### DATASET RECORDS ###

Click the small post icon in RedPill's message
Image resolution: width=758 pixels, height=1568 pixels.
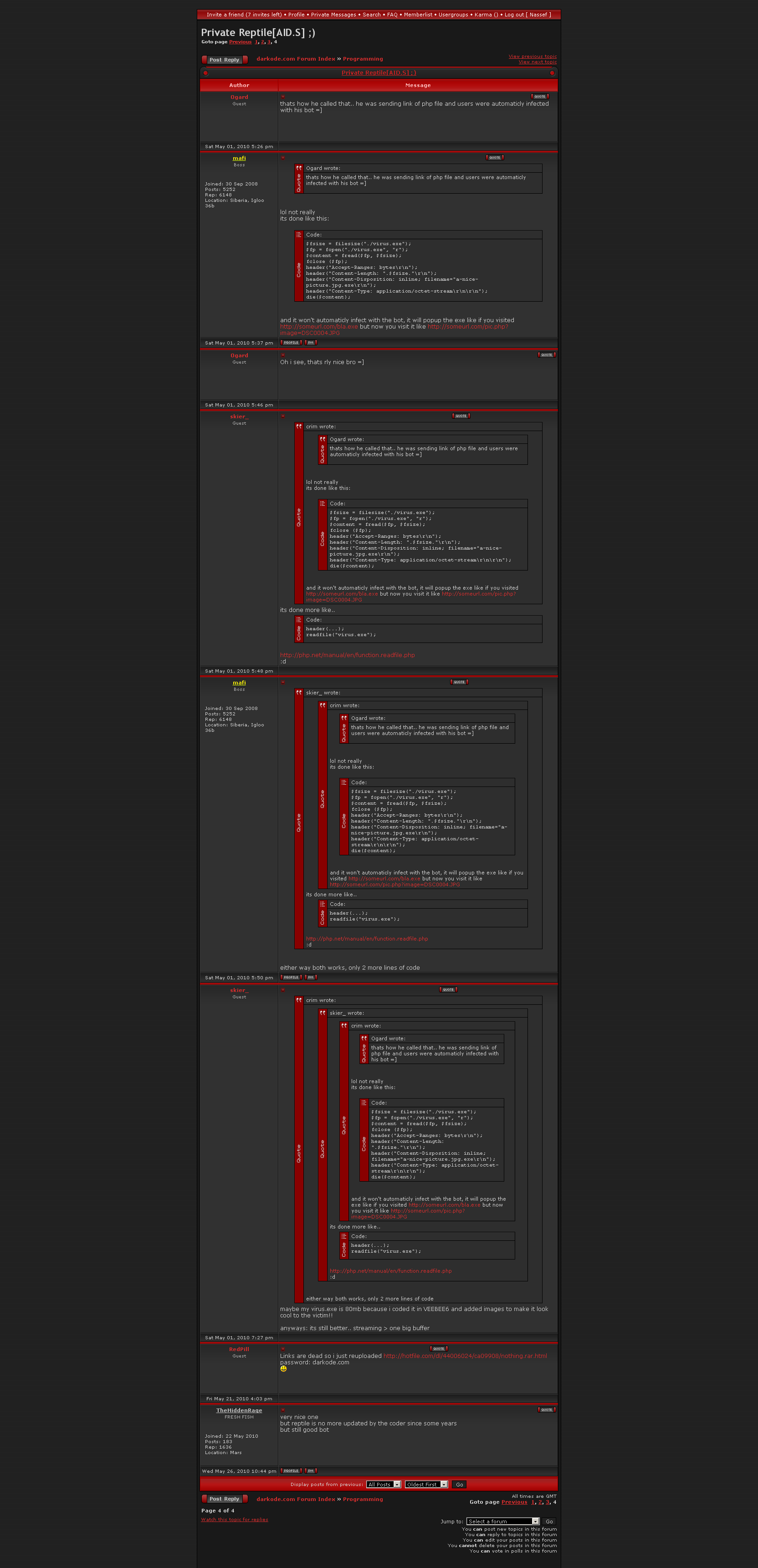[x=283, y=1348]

###
### DATASET RECORDS ###

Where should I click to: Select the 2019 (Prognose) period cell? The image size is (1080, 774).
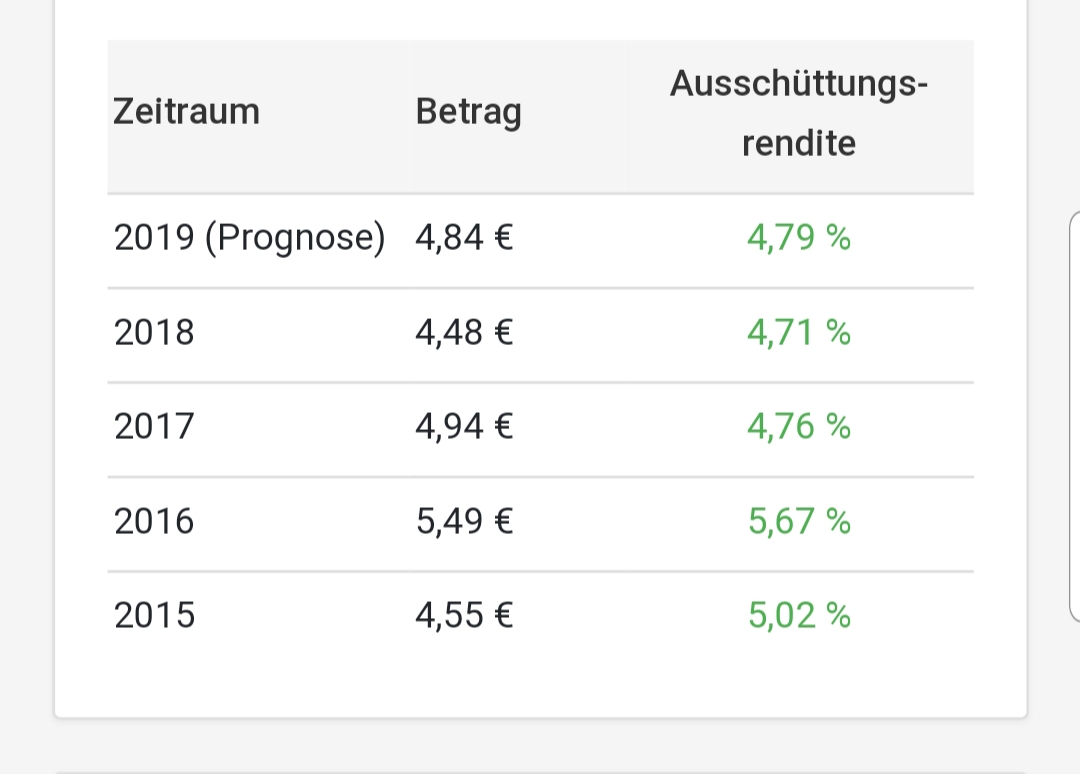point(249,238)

###
### DATASET RECORDS ###

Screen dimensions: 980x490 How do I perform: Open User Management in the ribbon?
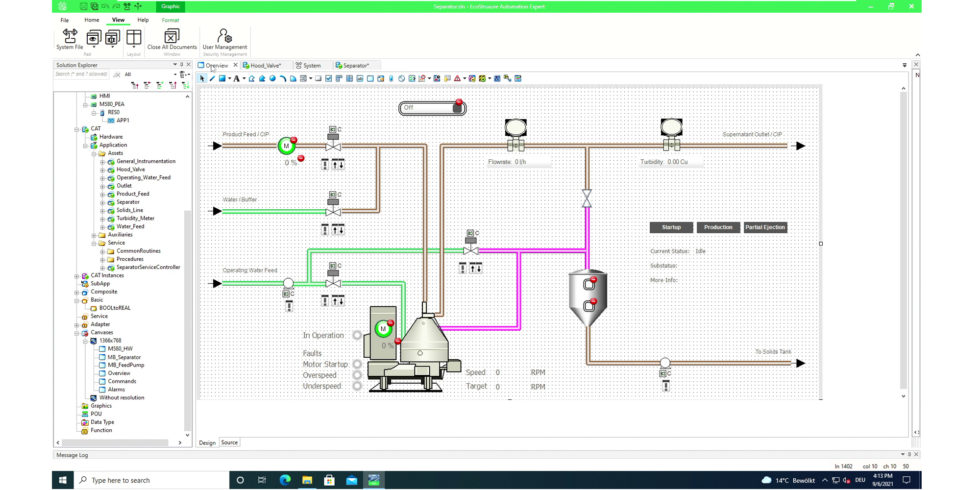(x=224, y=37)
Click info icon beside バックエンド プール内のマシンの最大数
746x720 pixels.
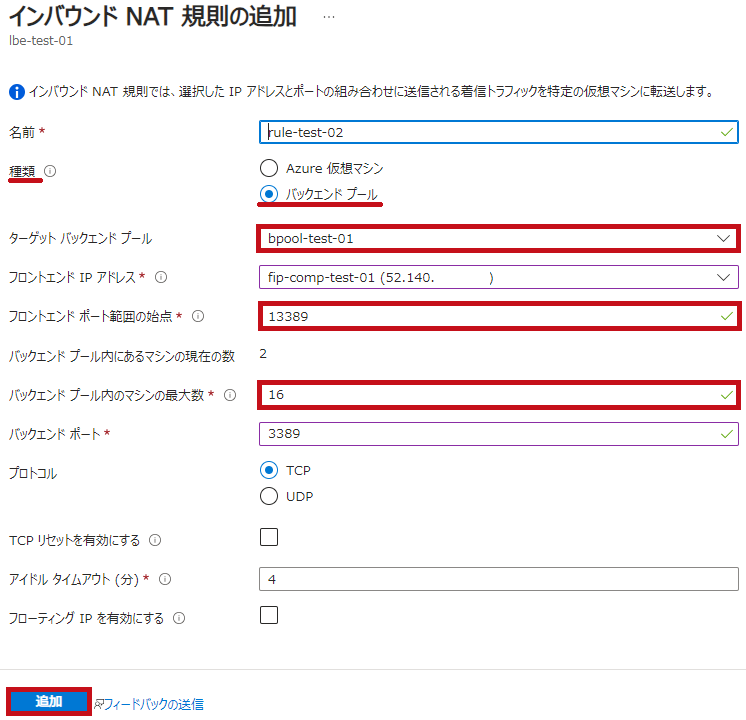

###

* [TASK REQUIREMENTS]
Count the lines of the material above that contain "icon"; your reply is that number and no more.

* [WRITTEN SOLUTION]
2